#### PROMPT:
In this exercise, set down every entry that follows exactly as it appears.

#### MATERIAL FOR THIS TASK:
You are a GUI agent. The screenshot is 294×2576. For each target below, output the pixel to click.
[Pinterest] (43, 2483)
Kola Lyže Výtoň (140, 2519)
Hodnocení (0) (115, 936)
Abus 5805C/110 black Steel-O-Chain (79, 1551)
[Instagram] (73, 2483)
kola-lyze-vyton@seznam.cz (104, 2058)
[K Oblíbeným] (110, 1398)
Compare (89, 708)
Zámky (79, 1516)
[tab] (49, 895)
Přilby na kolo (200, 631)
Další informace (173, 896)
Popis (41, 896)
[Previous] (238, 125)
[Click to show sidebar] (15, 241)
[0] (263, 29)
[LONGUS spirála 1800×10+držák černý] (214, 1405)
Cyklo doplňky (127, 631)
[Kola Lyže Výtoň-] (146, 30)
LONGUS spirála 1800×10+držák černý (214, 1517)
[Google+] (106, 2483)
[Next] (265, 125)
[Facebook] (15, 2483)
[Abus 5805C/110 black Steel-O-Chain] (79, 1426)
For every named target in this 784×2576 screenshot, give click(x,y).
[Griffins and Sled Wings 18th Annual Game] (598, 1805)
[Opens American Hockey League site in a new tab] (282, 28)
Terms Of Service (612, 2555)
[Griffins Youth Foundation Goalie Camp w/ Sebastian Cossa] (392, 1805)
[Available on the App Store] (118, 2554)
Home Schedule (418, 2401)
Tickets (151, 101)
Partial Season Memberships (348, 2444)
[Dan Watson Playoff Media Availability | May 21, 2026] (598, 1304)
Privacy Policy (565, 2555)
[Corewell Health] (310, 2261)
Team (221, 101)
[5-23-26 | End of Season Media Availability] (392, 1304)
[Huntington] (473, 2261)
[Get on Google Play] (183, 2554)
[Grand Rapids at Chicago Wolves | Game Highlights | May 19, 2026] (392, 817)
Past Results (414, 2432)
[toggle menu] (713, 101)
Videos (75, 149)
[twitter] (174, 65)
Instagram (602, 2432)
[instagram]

#### WRITTEN ANSWER:
You are a GUI agent. The screenshot is 294×2576. For each target below, output the pixel to click.
[Pinterest] (43, 2483)
Kola Lyže Výtoň (140, 2519)
Hodnocení (0) (115, 936)
Abus 5805C/110 black Steel-O-Chain (79, 1551)
[Instagram] (73, 2483)
kola-lyze-vyton@seznam.cz (104, 2058)
[K Oblíbeným] (110, 1398)
Compare (89, 708)
Zámky (79, 1516)
[tab] (49, 895)
Přilby na kolo (200, 631)
Další informace (173, 896)
Popis (41, 896)
[Previous] (238, 125)
[Click to show sidebar] (15, 241)
[0] (263, 29)
[LONGUS spirála 1800×10+držák černý] (214, 1405)
Cyklo doplňky (127, 631)
[Kola Lyže Výtoň-] (146, 30)
LONGUS spirála 1800×10+držák černý (214, 1517)
[Google+] (106, 2483)
[Next] (265, 125)
[Facebook] (15, 2483)
[Abus 5805C/110 black Steel-O-Chain] (79, 1426)
For every named target in this 784×2576 screenshot, give click(x,y).
[Griffins and Sled Wings 18th Annual Game] (598, 1805)
[Opens American Hockey League site in a new tab] (282, 28)
Terms Of Service (612, 2555)
[Griffins Youth Foundation Goalie Camp w/ Sebastian Cossa] (392, 1805)
[Available on the App Store] (118, 2554)
Home Schedule (418, 2401)
Tickets (151, 101)
Partial Season Memberships (348, 2444)
[Dan Watson Playoff Media Availability | May 21, 2026] (598, 1304)
Privacy Policy (565, 2555)
[Corewell Health] (310, 2261)
Team (221, 101)
[5-23-26 | End of Season Media Availability] (392, 1304)
[Huntington] (473, 2261)
[Get on Google Play] (183, 2554)
[Grand Rapids at Chicago Wolves | Game Highlights | May 19, 2026] (392, 817)
Past Results (414, 2432)
[toggle menu] (713, 101)
Videos (75, 149)
[twitter] (174, 65)
Instagram (602, 2432)
[instagram]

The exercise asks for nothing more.